この久武館の流派は柳生神影流ですが、柳生神影流は剣のすばらしさ以上にその奥にある「活人剣」というものが重要であるのだと。

よって徳川将軍家御流儀として採用され、諸藩でも多く採用されたと。

久保利雄は、明治22年柳生神影流免許巻を授けられたのち、佐賀や福岡を中心に九州で数々の武者修行を行い、両県で自らの道場を十五開設しています。

それは当館の柳生神影流は「陰」ではなく九州系統である「影」という事、九州には熊本藩、三池藩、佐賀藩に新陰流が御流儀として採用され、特に佐賀藩では山本常朝の「葉隠」に代表されるように武士道の考えが底辺にありその教えを学びたかったと伺っております。

武士道

武士道と言えば、武士独自の価値観と考えがちですが、第二代館長の久保義八郎の著書にも書かれていますように人としての「名誉主義」が基本になっています。

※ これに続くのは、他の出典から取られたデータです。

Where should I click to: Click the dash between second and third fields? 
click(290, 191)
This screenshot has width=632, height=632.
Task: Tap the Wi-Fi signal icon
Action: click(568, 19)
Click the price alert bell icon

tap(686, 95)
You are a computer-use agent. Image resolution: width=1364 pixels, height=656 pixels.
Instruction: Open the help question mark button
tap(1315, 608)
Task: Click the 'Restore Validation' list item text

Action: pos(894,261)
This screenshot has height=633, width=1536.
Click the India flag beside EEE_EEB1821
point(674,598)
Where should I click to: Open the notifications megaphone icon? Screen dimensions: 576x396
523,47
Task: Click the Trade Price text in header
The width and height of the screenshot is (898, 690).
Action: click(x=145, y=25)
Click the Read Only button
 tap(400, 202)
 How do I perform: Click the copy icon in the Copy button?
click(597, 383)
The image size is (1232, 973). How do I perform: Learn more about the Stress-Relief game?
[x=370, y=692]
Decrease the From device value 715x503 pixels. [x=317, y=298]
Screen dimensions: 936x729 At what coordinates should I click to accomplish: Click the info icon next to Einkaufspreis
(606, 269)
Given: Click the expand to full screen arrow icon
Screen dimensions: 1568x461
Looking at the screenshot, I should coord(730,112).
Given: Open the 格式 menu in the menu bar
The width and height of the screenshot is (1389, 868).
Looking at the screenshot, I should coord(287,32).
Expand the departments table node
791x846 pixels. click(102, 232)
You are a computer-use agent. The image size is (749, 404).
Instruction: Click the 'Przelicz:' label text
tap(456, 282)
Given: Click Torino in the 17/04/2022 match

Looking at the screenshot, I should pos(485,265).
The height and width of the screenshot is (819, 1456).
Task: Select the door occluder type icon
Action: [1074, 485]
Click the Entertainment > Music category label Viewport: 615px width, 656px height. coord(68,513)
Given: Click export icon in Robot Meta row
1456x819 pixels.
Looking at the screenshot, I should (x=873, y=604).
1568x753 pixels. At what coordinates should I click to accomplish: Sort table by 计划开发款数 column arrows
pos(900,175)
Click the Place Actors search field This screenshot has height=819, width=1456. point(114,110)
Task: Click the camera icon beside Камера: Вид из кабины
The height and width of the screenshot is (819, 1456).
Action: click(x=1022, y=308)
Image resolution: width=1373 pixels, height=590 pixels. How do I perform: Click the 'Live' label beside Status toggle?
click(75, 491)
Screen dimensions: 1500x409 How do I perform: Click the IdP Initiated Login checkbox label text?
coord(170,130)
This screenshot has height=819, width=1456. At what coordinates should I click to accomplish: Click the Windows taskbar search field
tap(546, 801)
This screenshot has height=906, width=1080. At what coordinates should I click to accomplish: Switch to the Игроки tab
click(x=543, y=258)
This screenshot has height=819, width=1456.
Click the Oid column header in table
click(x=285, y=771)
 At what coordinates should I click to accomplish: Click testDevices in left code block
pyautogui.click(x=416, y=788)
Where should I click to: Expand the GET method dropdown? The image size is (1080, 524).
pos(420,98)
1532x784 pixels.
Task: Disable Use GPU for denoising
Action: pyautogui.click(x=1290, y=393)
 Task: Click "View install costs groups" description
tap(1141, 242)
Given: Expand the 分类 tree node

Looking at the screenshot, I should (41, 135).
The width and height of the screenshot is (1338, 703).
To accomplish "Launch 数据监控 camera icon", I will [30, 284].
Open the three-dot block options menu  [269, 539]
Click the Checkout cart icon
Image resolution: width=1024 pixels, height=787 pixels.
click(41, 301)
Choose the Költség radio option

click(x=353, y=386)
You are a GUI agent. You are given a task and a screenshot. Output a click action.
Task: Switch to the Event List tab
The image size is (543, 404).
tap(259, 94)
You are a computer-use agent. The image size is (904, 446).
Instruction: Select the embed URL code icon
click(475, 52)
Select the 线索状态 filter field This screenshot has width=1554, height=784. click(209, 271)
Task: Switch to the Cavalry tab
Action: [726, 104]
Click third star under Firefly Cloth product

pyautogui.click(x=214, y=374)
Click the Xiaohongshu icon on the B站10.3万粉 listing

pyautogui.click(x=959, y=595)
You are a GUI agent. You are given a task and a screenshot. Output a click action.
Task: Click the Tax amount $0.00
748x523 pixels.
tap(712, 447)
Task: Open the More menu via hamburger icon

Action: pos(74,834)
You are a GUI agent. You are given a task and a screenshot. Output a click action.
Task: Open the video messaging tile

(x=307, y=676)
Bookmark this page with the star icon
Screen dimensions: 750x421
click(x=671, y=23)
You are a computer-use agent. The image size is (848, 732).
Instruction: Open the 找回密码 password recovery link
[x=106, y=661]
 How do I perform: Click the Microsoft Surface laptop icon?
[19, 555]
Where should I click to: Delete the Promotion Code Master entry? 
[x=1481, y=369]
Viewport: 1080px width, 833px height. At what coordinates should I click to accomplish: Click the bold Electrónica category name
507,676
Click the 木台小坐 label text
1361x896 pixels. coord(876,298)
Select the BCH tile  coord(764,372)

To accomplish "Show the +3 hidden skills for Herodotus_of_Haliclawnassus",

それはどんなに困難な状況であっても、最後まで矜持(誇り、プライド)を保ち、あきらめることなく頑張る姿勢のことであり、死を意識することで日常生活を無為に過ごさず有意義に過ごせることを説いています。

これは日常生活を送る中で、常に自分の置かれている状況を把握することで、無駄な争いをせず時間を有効に使い、いわば自分に与えられた人生という時間を最大限有効に使うという教えでした。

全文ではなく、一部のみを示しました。